Democrats in the Wilderness: Inside a decimated party’s not-so-certain revival strategy.
Standing with some 30,000 people in front of Independence Hall in Philadelphia the night before the election
watching Hillary Clinton speak, exhausted aides were already worrying
about what would come next. They expected her to win, of course, but
they knew President Clinton was going to get thrashed in the 2018
midterms—the races were tilted in Republicans’ favor, and that’s when
they thought the backlash would really hit. Many assumed she’d be a
one-term president. They figured she’d get a primary challenge. Some of
them had already started gaming out names for who it would be.
“Last night I stood at your doorstep / Trying to figure out what went
wrong,” Bruce Springsteen sang quietly to the crowd in what he called
“a prayer for post-election.” “It’s gonna be a long walk home.”

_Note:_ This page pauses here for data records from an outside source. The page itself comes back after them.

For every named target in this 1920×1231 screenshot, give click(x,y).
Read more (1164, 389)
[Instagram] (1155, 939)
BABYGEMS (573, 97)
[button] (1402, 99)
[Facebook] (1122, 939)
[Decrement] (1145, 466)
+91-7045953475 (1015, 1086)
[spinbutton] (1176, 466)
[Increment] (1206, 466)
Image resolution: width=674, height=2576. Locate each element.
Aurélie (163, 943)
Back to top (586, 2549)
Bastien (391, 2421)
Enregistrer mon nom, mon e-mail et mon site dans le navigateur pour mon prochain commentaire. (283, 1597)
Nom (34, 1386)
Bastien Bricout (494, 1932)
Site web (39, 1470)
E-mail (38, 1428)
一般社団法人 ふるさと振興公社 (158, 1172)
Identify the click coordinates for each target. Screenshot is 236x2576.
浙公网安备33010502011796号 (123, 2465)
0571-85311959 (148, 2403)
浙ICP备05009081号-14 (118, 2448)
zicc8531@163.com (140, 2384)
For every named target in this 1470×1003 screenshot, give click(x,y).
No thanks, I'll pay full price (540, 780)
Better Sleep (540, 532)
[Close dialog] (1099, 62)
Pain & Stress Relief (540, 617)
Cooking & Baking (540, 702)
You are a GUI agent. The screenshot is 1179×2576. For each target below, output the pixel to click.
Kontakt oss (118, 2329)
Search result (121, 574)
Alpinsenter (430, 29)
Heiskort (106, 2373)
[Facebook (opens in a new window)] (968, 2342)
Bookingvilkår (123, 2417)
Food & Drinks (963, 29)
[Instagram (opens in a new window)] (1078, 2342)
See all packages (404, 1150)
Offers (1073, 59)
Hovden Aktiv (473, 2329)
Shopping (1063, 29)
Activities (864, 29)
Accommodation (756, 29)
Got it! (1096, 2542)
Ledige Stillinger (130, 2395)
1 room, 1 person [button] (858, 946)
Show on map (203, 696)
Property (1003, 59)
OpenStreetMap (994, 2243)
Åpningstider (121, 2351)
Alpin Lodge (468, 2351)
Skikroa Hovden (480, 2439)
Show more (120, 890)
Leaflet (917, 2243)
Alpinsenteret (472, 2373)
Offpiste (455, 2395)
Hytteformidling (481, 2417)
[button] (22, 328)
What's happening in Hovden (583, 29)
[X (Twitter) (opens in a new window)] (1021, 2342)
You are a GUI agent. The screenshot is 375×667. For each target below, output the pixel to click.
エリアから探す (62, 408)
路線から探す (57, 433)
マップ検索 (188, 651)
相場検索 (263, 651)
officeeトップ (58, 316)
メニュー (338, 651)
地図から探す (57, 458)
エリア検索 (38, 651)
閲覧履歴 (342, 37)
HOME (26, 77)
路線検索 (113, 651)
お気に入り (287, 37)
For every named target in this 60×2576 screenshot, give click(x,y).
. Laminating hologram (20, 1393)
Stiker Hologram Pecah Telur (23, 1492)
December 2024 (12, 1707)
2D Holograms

What happened the next night shocked even the most pessimistic
Democrats. But in another sense, it was the reckoning the party had been
expecting for years. They were counting on a Clinton win to paper over a
deeper rot they’ve been worrying about—and to buy them some time to
start coming up with answers. In other words, it wasn’t just Donald
Trump. Or the Russians. Or James Comey. Or all the problems with how
Clinton and her aides ran the campaign. Win or lose, Democrats were
facing an existential crisis in the years ahead—the result of years of
complacency, ignoring the withering of the grass roots and the state
parties, sitting by as Republicans racked up local win after local win.